▶ [Work instruction]
Within the lines below, the span from the line with "Task: Open My Files in the sidebar" to the line with "The height and", both ends included, is to be reproduced exactly, with pictures omitted.

------------------------

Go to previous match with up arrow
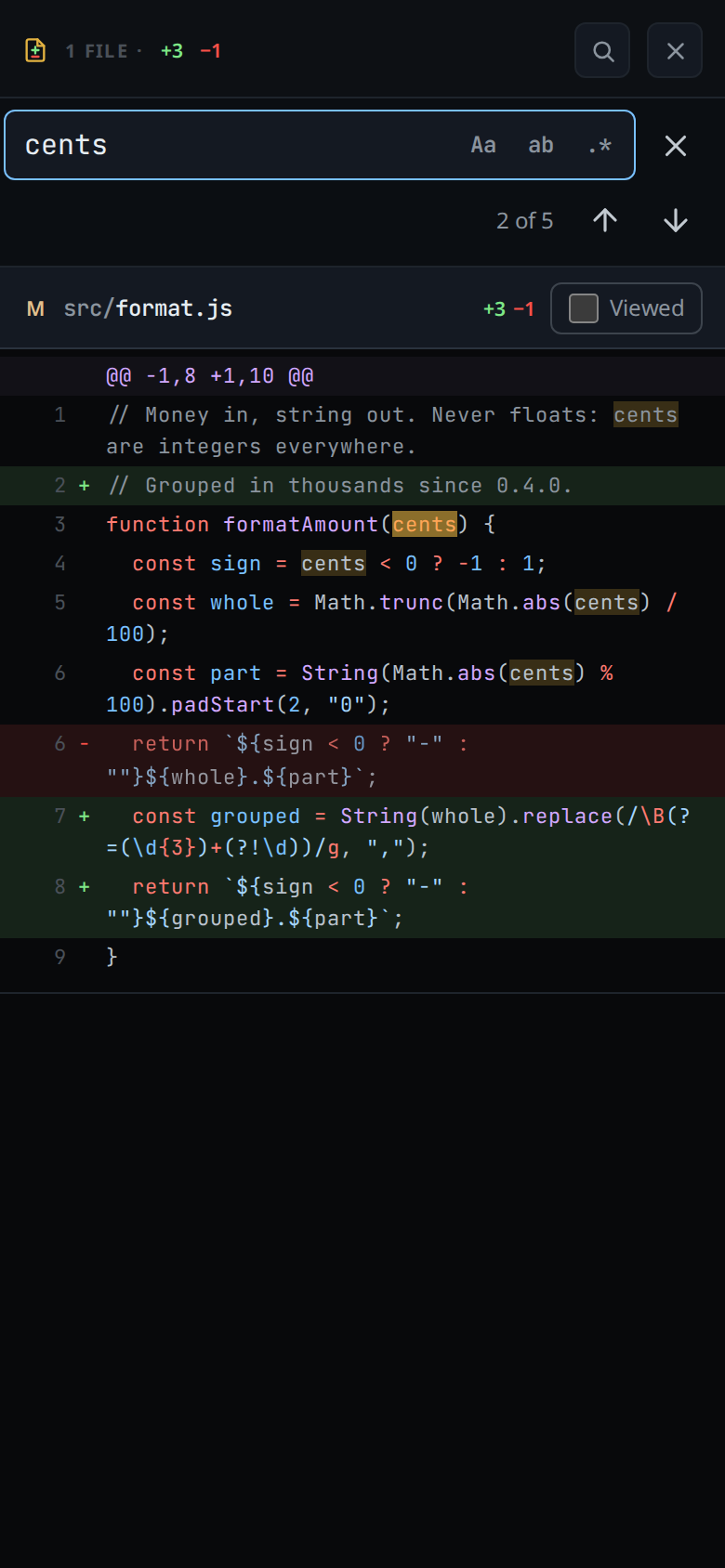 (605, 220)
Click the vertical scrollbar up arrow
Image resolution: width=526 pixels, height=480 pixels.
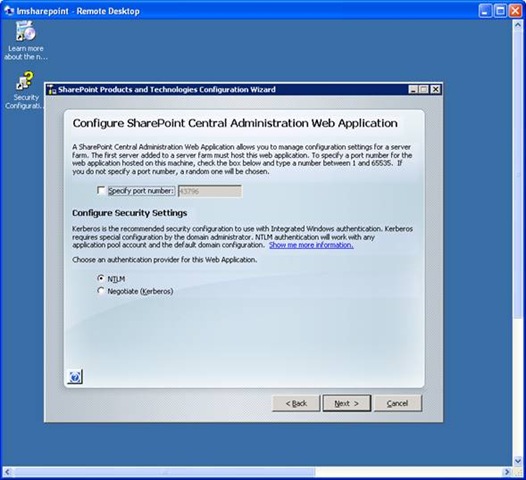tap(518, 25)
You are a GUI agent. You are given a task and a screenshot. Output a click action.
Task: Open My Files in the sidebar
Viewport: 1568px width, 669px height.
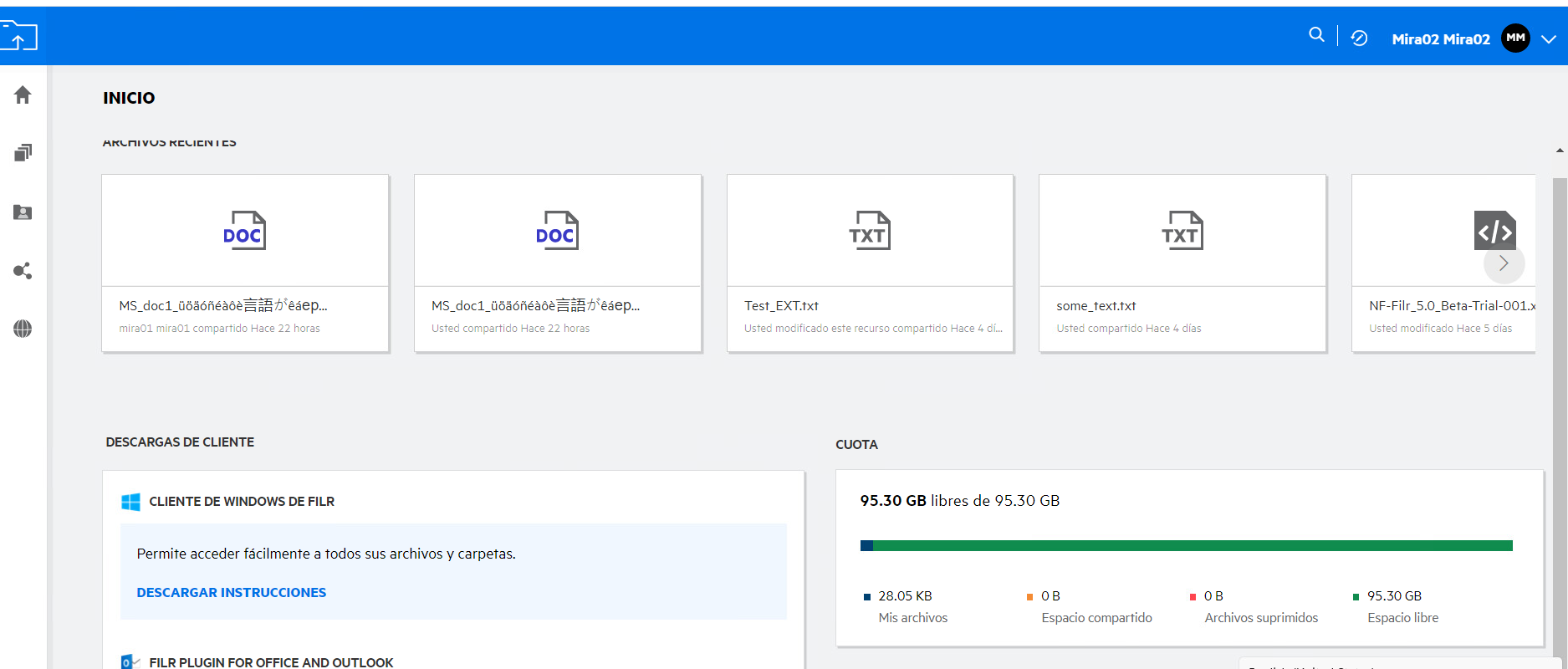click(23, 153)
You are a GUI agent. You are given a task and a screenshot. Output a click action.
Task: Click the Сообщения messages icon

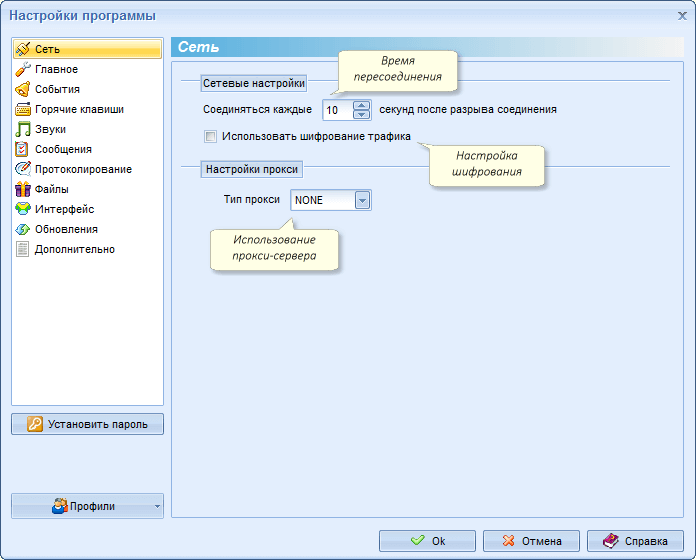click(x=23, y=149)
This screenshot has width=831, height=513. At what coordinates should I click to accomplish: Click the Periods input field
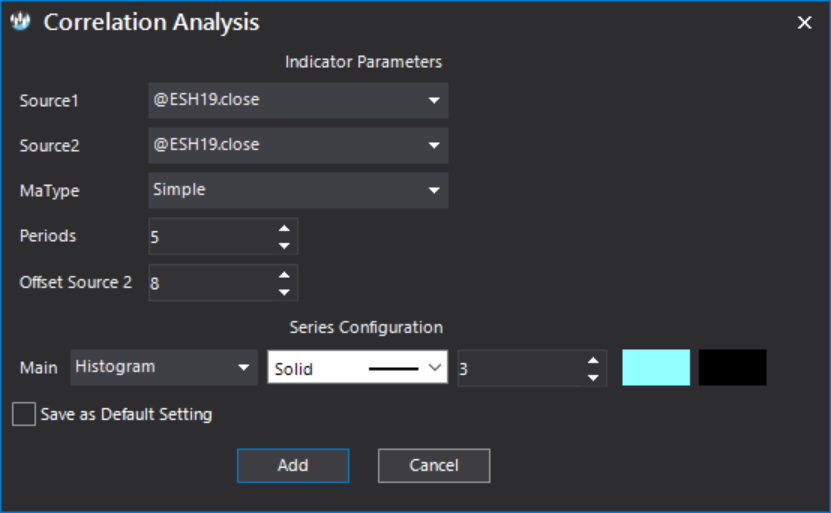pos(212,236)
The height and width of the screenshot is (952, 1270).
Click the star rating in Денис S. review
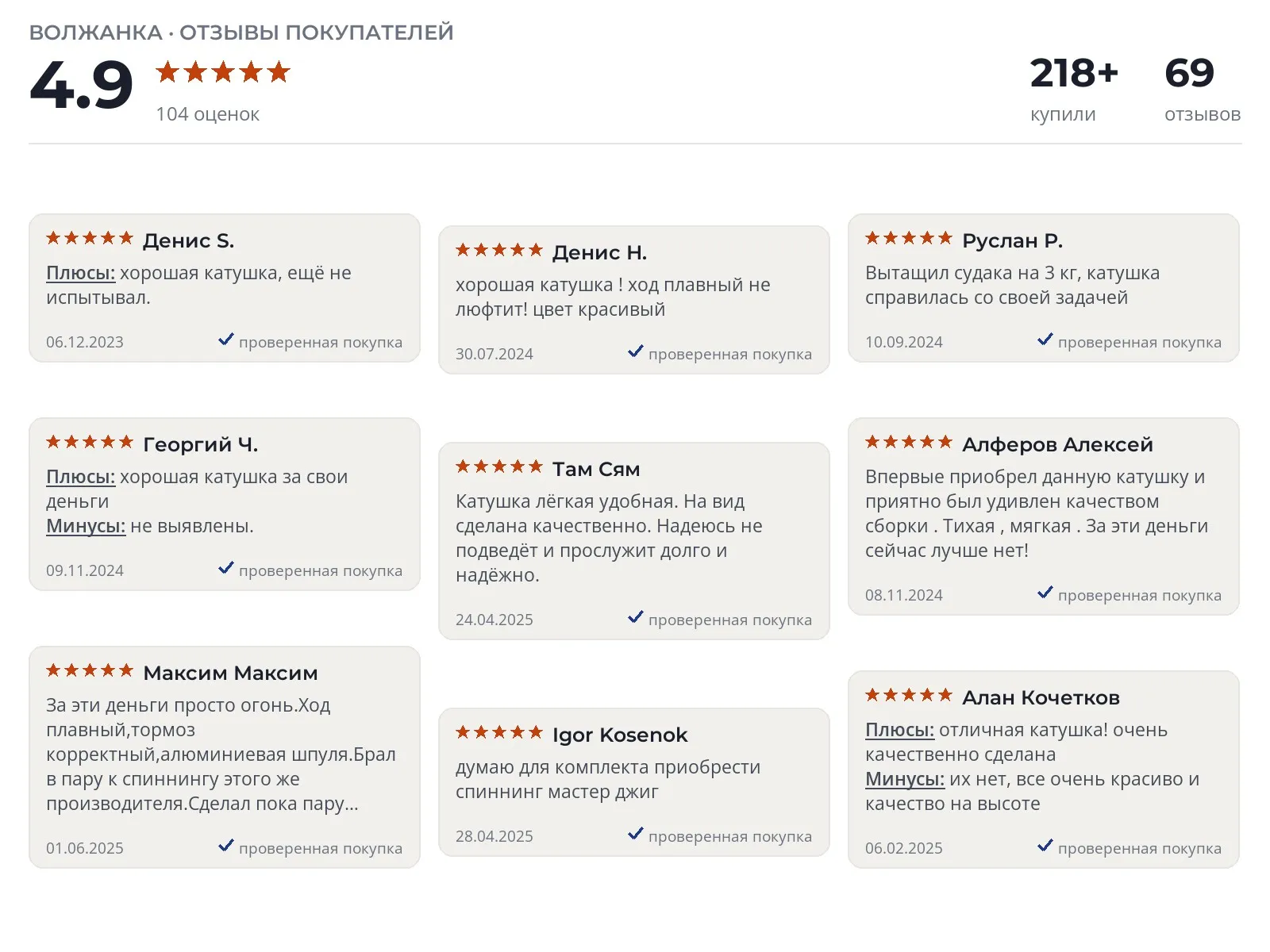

------------------------

▶ [Output for this task]
Task: Open My Files in the sidebar
Viewport: 1568px width, 669px height.
click(23, 153)
You are a GUI agent. You are given a task and a screenshot. Output a click action.
Task: Click the Сообщения messages icon

click(x=23, y=149)
This screenshot has width=831, height=513. At what coordinates should I click to accomplish: Click the Periods input field
pos(212,236)
The height and width of the screenshot is (952, 1270).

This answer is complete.